Exercise directions: Make a word-for-word copy of the entries below from their first line through the line with "[Imagens de Festa Junina 2] (187, 325)", and add nothing.

Provided entries:

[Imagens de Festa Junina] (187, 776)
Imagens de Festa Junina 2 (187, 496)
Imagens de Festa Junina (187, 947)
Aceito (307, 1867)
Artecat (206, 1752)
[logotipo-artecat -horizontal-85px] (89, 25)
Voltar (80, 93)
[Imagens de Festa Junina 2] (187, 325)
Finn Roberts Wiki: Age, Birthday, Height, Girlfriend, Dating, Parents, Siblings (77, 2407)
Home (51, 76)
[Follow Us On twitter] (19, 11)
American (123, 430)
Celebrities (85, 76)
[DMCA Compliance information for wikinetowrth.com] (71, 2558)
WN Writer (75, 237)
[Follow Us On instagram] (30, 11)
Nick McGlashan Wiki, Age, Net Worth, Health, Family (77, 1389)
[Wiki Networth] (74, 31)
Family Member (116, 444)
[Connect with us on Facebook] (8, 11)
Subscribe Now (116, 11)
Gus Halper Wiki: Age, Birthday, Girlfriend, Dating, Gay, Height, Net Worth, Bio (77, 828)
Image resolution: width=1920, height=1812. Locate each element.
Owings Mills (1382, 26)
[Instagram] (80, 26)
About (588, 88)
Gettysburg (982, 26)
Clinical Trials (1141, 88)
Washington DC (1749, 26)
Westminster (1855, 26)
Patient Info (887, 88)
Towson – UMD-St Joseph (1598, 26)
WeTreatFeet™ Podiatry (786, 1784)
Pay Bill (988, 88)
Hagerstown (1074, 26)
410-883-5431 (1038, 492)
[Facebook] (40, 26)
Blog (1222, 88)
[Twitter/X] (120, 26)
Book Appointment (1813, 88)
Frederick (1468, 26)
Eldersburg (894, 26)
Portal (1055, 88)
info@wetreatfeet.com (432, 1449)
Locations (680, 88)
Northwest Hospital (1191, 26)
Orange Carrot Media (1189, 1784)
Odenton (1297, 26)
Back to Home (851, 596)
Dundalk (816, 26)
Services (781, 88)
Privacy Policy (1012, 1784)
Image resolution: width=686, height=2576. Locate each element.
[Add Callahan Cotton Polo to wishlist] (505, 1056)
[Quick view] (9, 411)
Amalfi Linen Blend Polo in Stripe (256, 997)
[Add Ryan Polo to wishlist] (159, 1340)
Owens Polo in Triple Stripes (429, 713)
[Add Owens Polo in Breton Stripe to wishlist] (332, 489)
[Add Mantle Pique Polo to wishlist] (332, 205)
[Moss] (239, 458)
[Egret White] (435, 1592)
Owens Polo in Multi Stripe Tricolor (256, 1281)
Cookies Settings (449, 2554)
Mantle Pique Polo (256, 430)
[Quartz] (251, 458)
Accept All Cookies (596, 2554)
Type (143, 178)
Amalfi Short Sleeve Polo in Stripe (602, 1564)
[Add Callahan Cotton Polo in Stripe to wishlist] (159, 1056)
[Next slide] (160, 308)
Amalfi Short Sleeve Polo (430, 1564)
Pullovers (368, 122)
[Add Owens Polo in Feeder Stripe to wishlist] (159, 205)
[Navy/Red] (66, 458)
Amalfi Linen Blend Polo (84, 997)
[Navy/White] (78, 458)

Exercise output:
[Imagens de Festa Junina] (187, 776)
Imagens de Festa Junina 2 (187, 496)
Imagens de Festa Junina (187, 947)
Aceito (307, 1867)
Artecat (206, 1752)
[logotipo-artecat -horizontal-85px] (89, 25)
Voltar (80, 93)
[Imagens de Festa Junina 2] (187, 325)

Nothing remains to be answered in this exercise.